Y rigor es lo que ha perdido la prensa peruana. Con excepción de Páez, Cruz y Uceda - topos pacientes y exitosos la mayor parte de las veces -, los profesionales de la investigación brillan por su ausencia. Han sido remplazados muchas veces por difamadores de comida rápida, armadores de tramas que no se sostienen en el tiempo pero que pueden impactar en el instante.
Si alguien se dedicara a investigar el verdadero poder del narcotráfico en el Perú, ¿no llegaría a conclusiones sorprendentes? ¿Por qué nunca se investigó la compra de dólares negros de Uchiza por el Banco de Crédito? ¿Por qué no se nos dice cuántas pesqueras han sido alcanzadas por el poder que compra todo? ¿Por qué nunca sabremos cuántos periodistas preocupados por el poder de la cocaína la consumen en abundancia y se sienten omnipotentes e impunes por su inhalación?
¿Se han dado cuenta de que hay gente muy interesada en que nos quedemos con el menú del narcotraficante y asesino Fernando Zevallos, ya condenado a 20 años de cárcel y residente forzado de Piedras Gordas?

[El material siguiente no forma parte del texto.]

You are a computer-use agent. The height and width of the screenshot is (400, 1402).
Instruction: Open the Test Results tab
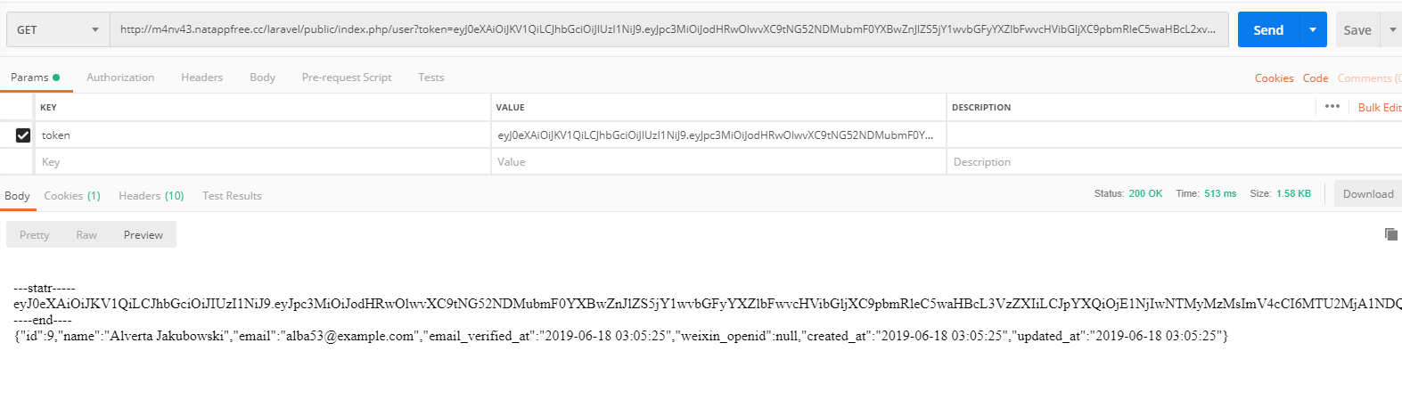(232, 196)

¿Cuántos exportadores han sacado coca por el puerto del Callao desde el día en que alguien anuló el control de las supervisoras privadas de aduana?
¿Quién quiere hacernos creer que el narcotráfico es un asunto que atañe sólo a narcos ya encarcelados y a mochileros del Vrae cuando es también un "asunto de blancos" - como se dice en el Perú que Jorge Bruce acaba de describir tan bien -?